Fuelled by their early success with customer service, Pickens and his team grew downright nosy about who their customers were and what they bought. The tantalising database of order information on the Mint's legacy mainframe system taunted them. If they could only get at that information, the Mint could target customers more effectively and better forecast market demand. For example, the Mint typically mailed 12 to 15 promotions a year. Some were for US $8 coins, others for US $1,500 rarities. "They're for very different markets, but we sent everything to everybody," sighs Diehl. Why? "We ran into a wall called information systems," he says. The mainframe was unable to slice the data in any meaningful fashion, and only a few IS staffers knew how to access the information. Marketing staff had to ask the IS group to query the mainframe with questions, and getting answers could take weeks or months. "Our customer list was one of the crown jewels of the Mint, yet we couldn't use it," says Diehl.

Recasting the Mint

Diehl, Pickens and the marketing staff started looking for a database marketing specialist to advise them. The company name that repeatedly came up was Dialogos Inc. in Boston, run by Vernon Tirey. Tirey ended up advising them on much more than database marketing. The Mint started out, says Diehl, wanting to ask simple questions of its database without waiting two months for a response.

It ended up with a complete reorganisation of its business units.

Tirey says that a new computer system would not have been enough to cure the Mint's marketing woes. "We could improve their marketing programs and give them ad hoc query technology, but they'd never fulfil their potential, because the Mint was not organised properly," he says.

Tirey's words acted as a catalyst for Diehl, who grew determined to make the very structure of the Mint reflect the needs of its customers. This is old news to many corporations, but Diehl says, "It was largely unheard of in government, even for a small agency [2,200 employees] like ours." Working with Tirey in late 1997, Diehl and his executive team - Deputy Director Mitchell, the heads of the four production facilities, the chief counsel, the head of security and the CFO - dug into some of the Mint's underlying problems.

For one thing, the Mint's functional departments had a bad habit of not collaborating across departments, leading to tremendous inefficiencies, says Diehl. If the Mint had a new collectible coin in the works, for example, the planning between marketing and manufacturing was chaotic at best. Marketing produced what it thought was the right amount of packaging, and manufacturing produced what it thought was the right amount of coins. If they had more coins than packaging, the excess was melted down, or if the reverse, packaging was thrown away, both wasteful and expensive.

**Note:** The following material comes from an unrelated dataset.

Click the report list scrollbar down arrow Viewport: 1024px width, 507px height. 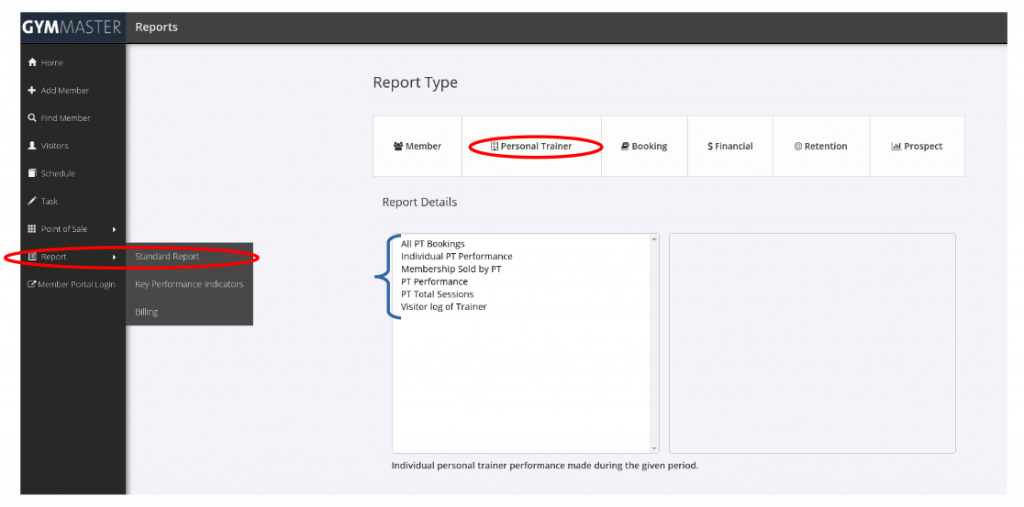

"It took the bureaucratic equivalent of an independent counsel to find out what was wrong," says Diehl. "Everybody was so afraid of taking the blame, it was hard to diagnose the cause of failure." Diehl knew he wanted to radically reorganise the Mint, and that numismatics, the "sexiest" division, still needed major renovation. His management team agreed with him in principle. But moving from principle to reality is never simple. As Tirey points out, Diehl had a problem: He couldn't just issue orders to his executive team, he wanted them to figure it out for themselves. "If the team didn't learn how to work together, the organisation was never going to succeed," says Tirey.

Diehl decided to try incarceration as a teamwork tool. "We locked the leadership team in a room and said, 'Here's our strategic plan. We now need to reorganise the assets of our organisation to fit,'" recalls Diehl. He stayed away from the room "because it needed to be their plan. Otherwise, they would've kept deferring to me." Tirey, who facilitated the incarceration, built a computer model that simulated the business. One by one, team members fed their business proposals into the model, and one by one the proposals crashed. "It was interesting," says Tirey.

"Each had a piece of the puzzle, but none had the whole thing." As they realised this, the team members were able to put together a plan that reflected the bigger picture.